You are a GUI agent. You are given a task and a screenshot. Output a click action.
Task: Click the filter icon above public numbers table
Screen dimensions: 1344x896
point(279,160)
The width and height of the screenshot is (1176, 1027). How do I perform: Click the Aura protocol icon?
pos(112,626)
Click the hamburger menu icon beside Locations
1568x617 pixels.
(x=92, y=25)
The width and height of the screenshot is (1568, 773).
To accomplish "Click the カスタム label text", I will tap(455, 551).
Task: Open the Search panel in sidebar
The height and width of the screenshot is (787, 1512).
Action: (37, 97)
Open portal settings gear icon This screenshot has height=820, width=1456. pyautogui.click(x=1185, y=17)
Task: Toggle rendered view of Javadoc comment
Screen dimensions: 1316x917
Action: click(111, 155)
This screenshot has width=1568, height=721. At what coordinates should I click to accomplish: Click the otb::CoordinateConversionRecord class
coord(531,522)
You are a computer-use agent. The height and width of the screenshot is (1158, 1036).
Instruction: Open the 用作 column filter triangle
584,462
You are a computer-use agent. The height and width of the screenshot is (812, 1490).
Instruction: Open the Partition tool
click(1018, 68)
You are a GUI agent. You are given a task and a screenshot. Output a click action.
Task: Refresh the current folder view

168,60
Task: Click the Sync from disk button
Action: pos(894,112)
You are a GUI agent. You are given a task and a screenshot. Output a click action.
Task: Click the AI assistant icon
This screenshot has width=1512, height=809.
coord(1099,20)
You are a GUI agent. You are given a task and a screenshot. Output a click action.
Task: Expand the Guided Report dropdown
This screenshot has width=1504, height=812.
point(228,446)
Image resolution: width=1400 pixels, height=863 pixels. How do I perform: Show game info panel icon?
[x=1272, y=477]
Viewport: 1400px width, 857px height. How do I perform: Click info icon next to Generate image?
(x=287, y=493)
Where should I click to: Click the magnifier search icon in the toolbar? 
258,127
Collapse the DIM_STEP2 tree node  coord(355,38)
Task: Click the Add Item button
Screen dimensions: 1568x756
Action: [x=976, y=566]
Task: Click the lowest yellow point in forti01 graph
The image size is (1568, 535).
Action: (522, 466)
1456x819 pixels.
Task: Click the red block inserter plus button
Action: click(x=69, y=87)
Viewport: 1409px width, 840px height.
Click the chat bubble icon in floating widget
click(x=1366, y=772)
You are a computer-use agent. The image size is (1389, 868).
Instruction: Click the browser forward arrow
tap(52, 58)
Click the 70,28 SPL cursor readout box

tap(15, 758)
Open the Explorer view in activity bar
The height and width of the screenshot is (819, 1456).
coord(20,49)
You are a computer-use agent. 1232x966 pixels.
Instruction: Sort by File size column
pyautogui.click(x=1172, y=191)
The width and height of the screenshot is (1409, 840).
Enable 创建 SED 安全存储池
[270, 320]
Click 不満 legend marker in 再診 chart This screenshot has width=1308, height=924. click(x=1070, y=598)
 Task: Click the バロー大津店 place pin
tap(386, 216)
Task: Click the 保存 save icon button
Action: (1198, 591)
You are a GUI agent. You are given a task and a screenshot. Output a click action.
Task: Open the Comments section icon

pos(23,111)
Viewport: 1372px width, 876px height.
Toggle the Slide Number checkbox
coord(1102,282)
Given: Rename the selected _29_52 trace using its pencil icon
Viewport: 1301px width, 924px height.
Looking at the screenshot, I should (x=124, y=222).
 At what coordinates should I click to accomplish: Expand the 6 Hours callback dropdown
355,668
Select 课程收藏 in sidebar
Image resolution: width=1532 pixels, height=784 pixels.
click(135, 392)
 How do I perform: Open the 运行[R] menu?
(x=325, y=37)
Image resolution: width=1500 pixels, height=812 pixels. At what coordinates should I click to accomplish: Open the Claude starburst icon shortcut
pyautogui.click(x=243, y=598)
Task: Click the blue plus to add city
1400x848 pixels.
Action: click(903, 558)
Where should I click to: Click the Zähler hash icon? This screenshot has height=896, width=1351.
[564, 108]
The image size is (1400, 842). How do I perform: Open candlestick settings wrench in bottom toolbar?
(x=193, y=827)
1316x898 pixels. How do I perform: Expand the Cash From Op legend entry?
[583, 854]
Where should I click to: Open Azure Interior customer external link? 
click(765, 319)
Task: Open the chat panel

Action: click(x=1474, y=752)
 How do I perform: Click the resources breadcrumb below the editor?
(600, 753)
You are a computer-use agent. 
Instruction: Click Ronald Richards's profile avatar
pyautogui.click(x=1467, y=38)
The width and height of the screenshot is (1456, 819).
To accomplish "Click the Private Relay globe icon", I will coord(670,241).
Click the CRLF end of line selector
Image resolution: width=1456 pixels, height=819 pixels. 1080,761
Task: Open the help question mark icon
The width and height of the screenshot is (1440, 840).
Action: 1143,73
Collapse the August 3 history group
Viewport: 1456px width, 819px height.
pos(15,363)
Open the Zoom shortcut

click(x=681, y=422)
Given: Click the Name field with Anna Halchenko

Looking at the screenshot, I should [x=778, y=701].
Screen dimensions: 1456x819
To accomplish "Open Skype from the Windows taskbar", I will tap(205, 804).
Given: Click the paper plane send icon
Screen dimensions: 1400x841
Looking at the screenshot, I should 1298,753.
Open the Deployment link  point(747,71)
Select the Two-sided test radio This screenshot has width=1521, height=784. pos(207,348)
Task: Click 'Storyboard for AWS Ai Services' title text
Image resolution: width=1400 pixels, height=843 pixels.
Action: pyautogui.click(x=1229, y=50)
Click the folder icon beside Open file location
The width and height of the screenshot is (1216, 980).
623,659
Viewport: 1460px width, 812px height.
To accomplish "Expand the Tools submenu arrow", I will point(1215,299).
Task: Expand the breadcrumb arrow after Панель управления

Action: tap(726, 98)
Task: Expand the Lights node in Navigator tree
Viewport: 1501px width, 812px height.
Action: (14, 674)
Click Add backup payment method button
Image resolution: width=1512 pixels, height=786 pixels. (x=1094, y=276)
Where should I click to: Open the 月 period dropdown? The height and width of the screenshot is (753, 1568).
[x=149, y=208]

- Exercise requirements
Say how many lines of the preceding data include the word "node". The number is the whole answer.

- Written reply
2